MuV belongs to a member of the Rubulavirus genus of Paramyxoviridae family, and is a non-segmented single-stranded negative strand RNA virus. The MuV genome contains about 15,384 nucleotides and encodes 7 viral proteins, including two surface glycoproteins, fusion (F) and hemagglutinin-neuraminidase (HN), four core proteins, nucleoprotein (NP), virion/phospho (V/P), matrix (M) and large protein (L) and the membrane associated small hydrophobic (SH) protein1. The World Health Organization (WHO) recommends a standard method for describing the genetic characteristics of wild type MuVs. MuVs have been divided into 12 genotypes based on the sequences of the SH and HN genes4,5. The standard genotyping protocol is based on SH gene sequences. According to the SH genotyping, 12 genotypes (A-N, except for E and M) have been found in the world4.
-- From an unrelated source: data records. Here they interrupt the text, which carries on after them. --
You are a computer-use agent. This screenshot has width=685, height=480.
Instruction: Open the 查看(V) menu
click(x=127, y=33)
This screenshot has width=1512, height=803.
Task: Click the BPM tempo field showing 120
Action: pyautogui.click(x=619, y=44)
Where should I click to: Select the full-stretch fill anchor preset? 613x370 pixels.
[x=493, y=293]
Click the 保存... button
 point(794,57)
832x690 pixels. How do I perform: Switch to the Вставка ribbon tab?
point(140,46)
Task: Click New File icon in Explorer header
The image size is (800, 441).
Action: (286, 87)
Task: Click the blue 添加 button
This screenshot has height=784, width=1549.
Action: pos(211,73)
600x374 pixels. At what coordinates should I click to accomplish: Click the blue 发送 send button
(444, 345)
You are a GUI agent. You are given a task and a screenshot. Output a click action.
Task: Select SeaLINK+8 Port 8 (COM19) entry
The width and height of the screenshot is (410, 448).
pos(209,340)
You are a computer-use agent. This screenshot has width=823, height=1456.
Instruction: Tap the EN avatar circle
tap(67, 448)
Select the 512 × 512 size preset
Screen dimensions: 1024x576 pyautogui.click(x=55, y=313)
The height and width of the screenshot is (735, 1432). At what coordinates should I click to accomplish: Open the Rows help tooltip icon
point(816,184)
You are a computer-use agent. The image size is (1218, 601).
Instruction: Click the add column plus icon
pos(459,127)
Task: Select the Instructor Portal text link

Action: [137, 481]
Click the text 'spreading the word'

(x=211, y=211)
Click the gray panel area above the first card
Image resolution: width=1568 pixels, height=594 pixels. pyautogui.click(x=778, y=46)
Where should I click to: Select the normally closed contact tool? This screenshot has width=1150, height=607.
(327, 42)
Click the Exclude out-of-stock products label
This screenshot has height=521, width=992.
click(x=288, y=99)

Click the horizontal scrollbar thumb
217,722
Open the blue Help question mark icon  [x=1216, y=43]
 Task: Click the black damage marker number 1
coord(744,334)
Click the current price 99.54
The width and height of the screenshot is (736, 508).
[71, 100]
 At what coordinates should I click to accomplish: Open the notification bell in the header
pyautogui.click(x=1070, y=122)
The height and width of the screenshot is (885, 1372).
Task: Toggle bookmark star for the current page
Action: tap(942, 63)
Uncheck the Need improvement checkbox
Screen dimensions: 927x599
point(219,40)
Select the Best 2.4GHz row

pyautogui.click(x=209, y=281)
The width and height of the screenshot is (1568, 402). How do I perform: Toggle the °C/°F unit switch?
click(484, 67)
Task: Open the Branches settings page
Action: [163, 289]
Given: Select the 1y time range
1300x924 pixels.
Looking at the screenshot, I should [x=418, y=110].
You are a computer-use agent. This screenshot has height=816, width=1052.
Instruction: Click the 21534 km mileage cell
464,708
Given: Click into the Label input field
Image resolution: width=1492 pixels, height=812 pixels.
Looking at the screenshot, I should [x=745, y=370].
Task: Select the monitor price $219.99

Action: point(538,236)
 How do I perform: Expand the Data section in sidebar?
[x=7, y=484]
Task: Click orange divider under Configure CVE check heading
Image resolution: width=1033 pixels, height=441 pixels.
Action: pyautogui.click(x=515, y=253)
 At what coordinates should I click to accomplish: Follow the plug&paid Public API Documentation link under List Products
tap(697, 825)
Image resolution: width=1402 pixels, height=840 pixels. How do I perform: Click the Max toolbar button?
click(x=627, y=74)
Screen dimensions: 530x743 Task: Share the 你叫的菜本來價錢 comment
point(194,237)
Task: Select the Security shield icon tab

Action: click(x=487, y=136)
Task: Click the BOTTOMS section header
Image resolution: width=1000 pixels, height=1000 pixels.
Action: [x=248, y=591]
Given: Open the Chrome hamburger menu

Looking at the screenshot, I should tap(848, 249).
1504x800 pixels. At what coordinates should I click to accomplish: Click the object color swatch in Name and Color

Even though virologic surveillance has been only routinely performed in a few countries, it appears that genotype F have had a limited circulation4,5. Indeed, genotype F has been mainly observed in mainland China6,7. It has been also detected in 10 other countries from North Americas, Europe and Asia but in most cases, an epidemiologic link to China was found4.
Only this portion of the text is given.